TEXT PROVIDED:
%%

CU Denver's Randall Tagg: Helping students invent, explore

Step into the Innovation Hyperlab at Gateway High School in Aurora and you’ll find chaos. Its islands, tables, shelves and floor are filled with electronic, construction and technological stuff; lasers, compressors and sensors.

Comment to CU Denver associate professor Randall Tagg that it’s chaos and he’ll nod and smile.

“It’s like a mad scientist’s garage . . . it’s a lot less mad-scientist looking now than it was,” said Tagg, the lab’s creator. “Now there is some organization to it . . . that’s organization in my reference frame, most people would say it’s still ‘mad scientist.’ We’ll never get -- nor do we want to get -- fully away from that. It’s ‘purposeful mad scientist.’”

Tagg’s students get it and so does the Aurora Public School District. The Innovation Hyperlab is chaos in its purest sense, as in the theory that combines mathematics with applications in several disciplines including meteorology, physics, engineering, economics, biology and philosophy.

The lab’s alleys, streets and islands are named for the likes of Imhotep, Cajal, Currie, Nartov and Archimedes -- significant scientists and engineers throughout history in different cultures.

About 20 high school students learn in the lab, as participants in an Innovation Academy funded through a Piton Foundation grant to Aurora and the Aurora Lights program. The lab has room for 10 more. Tagg is constructing a curriculum for grades 9-12 to use lab resources to stage courses on instrumentation and exploration in nonlinear dynamics and biophysics.

%%

EXTRACTED MATERIAL:
%%

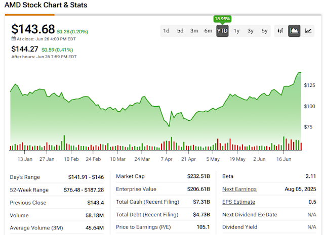The image size is (324, 235).
Task: Select the YTD range button
Action: point(222,31)
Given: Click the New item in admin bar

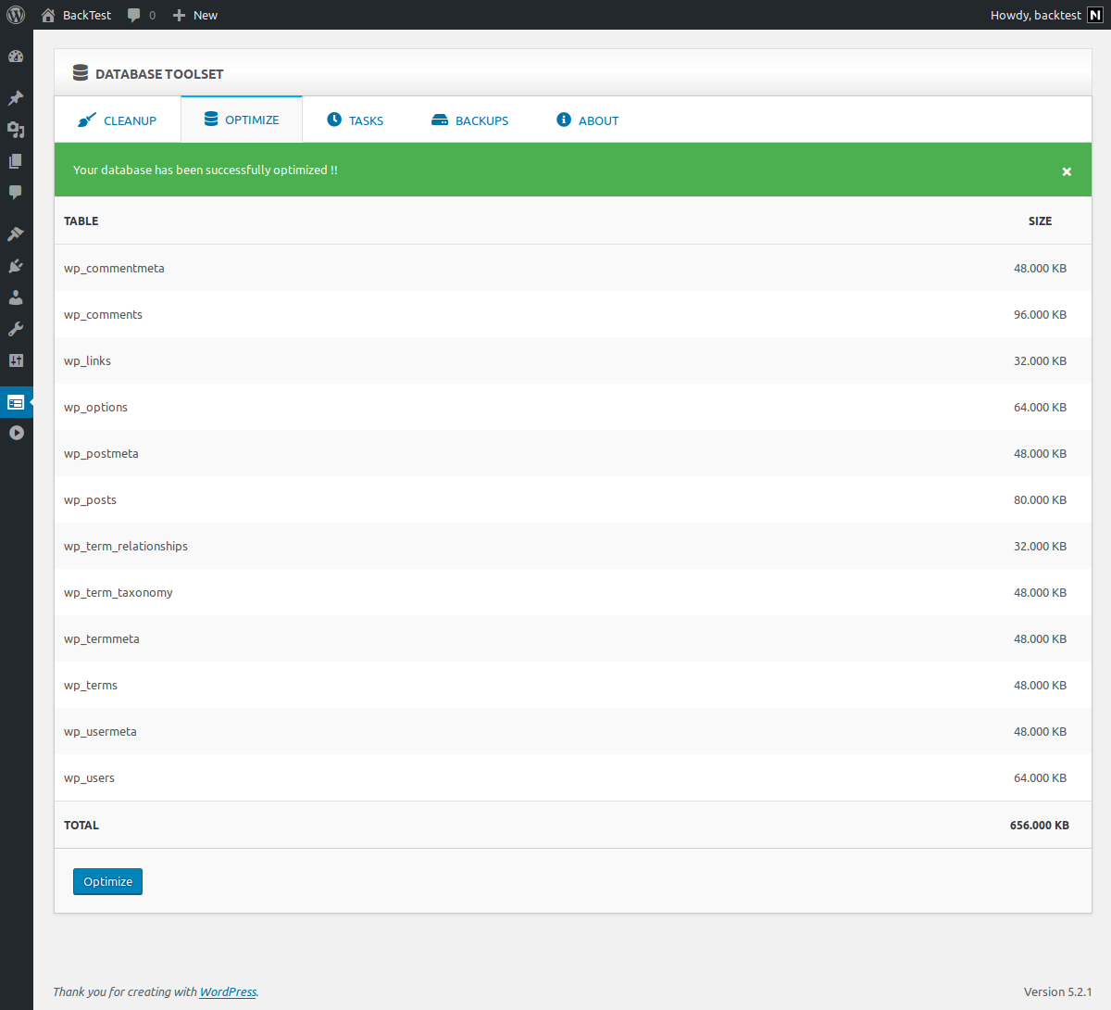Looking at the screenshot, I should tap(195, 15).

%%

WHAT YOU SHOULD DO:
Reproduce the profile of Randall Tagg in full, word for word. The lines above stand apart from the profile of Randall Tagg and are not part of it.

THE ANSWER:
CU Denver's Randall Tagg: Helping students invent, explore

Step into the Innovation Hyperlab at Gateway High School in Aurora and you’ll find chaos. Its islands, tables, shelves and floor are filled with electronic, construction and technological stuff; lasers, compressors and sensors.

Comment to CU Denver associate professor Randall Tagg that it’s chaos and he’ll nod and smile.

“It’s like a mad scientist’s garage . . . it’s a lot less mad-scientist looking now than it was,” said Tagg, the lab’s creator. “Now there is some organization to it . . . that’s organization in my reference frame, most people would say it’s still ‘mad scientist.’ We’ll never get -- nor do we want to get -- fully away from that. It’s ‘purposeful mad scientist.’”

Tagg’s students get it and so does the Aurora Public School District. The Innovation Hyperlab is chaos in its purest sense, as in the theory that combines mathematics with applications in several disciplines including meteorology, physics, engineering, economics, biology and philosophy.

The lab’s alleys, streets and islands are named for the likes of Imhotep, Cajal, Currie, Nartov and Archimedes -- significant scientists and engineers throughout history in different cultures.

About 20 high school students learn in the lab, as participants in an Innovation Academy funded through a Piton Foundation grant to Aurora and the Aurora Lights program. The lab has room for 10 more. Tagg is constructing a curriculum for grades 9-12 to use lab resources to stage courses on instrumentation and exploration in nonlinear dynamics and biophysics.